*Written task*. Convert the items running from the line containing "This screenshot has width=806, height=453." through the line containing "tap(2254, 87)", both included, into a two-column CSV with the headers instruction and location. Give one row per item, putting its text and its answer each in a single quoted field with line breaks replaced by spaces.

** BEGIN Material for the task **

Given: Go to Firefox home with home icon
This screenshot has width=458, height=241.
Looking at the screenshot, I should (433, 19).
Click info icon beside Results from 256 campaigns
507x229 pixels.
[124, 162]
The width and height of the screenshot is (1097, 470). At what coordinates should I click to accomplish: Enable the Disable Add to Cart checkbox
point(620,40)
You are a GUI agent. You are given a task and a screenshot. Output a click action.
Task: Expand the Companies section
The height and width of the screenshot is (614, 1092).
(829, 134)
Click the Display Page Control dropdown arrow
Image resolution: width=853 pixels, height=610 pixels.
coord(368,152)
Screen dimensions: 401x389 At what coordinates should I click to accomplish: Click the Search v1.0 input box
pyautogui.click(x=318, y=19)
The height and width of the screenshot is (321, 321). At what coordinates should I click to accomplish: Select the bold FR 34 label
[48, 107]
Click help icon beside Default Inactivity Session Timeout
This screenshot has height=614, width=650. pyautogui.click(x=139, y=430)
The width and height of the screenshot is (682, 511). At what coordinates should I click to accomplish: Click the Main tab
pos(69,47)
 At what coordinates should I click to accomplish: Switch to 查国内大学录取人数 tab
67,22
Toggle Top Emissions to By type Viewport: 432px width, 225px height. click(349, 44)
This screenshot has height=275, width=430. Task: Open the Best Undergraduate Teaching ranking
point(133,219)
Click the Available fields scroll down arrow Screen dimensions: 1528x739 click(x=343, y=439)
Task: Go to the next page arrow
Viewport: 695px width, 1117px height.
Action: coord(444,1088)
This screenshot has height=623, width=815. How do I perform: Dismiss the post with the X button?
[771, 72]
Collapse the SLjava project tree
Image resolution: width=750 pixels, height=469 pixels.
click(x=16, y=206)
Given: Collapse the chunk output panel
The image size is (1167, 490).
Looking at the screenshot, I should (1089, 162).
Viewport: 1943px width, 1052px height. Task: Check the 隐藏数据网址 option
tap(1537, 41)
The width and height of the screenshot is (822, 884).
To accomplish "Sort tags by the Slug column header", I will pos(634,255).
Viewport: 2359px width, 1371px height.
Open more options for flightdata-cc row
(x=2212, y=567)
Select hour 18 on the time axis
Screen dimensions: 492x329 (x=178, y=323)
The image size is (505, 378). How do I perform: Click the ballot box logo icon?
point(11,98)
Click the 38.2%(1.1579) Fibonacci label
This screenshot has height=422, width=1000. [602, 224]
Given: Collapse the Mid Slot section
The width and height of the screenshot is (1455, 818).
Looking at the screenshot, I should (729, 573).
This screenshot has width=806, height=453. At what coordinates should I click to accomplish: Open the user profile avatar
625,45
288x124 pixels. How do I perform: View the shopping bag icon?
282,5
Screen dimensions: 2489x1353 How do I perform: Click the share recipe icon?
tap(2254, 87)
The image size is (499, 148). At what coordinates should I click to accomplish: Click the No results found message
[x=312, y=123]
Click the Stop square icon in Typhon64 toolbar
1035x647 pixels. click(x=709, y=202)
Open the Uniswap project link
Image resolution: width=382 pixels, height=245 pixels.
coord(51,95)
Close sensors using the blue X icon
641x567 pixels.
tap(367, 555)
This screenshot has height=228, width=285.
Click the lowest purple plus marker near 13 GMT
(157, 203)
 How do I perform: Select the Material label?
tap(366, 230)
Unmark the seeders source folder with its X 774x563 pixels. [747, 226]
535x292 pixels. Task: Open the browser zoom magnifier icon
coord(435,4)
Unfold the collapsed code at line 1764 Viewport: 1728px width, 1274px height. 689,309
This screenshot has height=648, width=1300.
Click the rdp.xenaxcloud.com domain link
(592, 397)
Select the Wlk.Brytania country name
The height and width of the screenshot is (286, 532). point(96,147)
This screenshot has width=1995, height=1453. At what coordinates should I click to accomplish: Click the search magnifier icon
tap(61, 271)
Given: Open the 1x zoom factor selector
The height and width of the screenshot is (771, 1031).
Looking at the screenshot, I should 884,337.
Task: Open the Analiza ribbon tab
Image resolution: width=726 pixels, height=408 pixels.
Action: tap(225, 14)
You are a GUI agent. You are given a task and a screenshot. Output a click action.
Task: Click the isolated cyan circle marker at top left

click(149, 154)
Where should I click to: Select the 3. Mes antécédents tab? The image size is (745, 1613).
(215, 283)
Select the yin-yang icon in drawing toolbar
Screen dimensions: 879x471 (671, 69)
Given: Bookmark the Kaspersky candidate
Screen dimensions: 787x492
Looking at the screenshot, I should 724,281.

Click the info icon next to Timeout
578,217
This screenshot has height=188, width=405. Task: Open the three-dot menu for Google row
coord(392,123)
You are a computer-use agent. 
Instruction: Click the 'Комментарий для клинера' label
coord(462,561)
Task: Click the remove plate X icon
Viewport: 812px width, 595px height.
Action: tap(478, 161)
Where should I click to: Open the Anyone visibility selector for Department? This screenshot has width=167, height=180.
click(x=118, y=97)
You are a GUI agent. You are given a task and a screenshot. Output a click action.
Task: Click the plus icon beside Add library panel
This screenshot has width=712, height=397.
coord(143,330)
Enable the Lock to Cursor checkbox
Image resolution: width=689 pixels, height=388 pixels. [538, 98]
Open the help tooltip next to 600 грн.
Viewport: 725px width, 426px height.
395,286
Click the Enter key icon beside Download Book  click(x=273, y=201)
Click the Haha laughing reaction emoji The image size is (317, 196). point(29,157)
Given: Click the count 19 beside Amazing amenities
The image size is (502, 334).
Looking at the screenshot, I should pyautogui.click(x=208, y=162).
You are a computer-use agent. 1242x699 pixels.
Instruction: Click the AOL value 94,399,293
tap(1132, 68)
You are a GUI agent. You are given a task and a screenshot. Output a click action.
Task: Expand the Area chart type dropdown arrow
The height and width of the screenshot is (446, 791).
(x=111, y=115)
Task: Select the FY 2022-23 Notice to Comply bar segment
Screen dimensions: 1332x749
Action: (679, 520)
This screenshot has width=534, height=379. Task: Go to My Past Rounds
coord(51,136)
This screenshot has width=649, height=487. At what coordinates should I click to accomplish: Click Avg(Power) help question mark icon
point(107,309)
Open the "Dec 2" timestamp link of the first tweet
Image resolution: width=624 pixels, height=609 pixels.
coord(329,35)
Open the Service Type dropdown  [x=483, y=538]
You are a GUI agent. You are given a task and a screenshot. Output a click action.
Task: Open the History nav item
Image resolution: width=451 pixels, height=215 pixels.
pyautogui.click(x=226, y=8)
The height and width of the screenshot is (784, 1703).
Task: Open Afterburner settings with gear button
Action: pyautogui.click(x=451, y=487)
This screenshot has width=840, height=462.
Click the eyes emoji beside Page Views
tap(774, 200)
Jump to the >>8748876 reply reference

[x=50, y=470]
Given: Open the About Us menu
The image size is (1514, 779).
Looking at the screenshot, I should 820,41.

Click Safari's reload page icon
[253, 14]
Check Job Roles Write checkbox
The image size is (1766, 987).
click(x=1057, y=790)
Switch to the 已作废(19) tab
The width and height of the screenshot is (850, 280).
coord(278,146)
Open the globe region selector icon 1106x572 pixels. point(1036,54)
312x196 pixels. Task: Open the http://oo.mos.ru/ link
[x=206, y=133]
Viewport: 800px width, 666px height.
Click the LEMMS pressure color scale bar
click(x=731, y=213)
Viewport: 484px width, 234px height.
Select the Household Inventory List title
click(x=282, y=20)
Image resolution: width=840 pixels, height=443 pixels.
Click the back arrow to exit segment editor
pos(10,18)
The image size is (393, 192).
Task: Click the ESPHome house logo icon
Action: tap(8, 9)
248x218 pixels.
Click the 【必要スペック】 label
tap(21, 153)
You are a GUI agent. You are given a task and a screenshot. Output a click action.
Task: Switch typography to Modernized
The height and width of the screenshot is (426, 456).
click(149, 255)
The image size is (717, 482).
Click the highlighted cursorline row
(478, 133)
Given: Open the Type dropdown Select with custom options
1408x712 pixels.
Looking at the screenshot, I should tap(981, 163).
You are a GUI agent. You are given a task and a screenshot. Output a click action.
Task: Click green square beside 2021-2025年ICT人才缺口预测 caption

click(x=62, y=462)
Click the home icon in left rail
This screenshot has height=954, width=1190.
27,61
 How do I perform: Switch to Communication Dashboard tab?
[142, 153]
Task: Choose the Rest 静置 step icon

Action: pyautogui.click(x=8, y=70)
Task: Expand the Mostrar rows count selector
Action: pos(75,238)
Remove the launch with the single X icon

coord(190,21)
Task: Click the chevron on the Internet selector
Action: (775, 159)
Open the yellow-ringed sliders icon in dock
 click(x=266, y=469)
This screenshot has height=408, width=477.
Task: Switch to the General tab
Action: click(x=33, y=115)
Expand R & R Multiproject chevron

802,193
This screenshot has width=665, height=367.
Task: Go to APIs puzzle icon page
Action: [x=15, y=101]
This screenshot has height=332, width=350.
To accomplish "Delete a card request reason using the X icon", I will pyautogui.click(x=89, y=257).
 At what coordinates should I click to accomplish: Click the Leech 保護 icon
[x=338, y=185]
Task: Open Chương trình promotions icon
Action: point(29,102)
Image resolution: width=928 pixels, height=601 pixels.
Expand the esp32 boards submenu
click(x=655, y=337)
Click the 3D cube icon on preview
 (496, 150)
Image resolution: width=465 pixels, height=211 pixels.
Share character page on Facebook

** END Material for the task **

*Solution for this exercise*.
instruction,location
"This screenshot has width=806, height=453. At what coordinates should I click to accomplish: Open the user profile avatar","625,45"
"288x124 pixels. How do I perform: View the shopping bag icon?","282,5"
"Screen dimensions: 2489x1353 How do I perform: Click the share recipe icon?","tap(2254, 87)"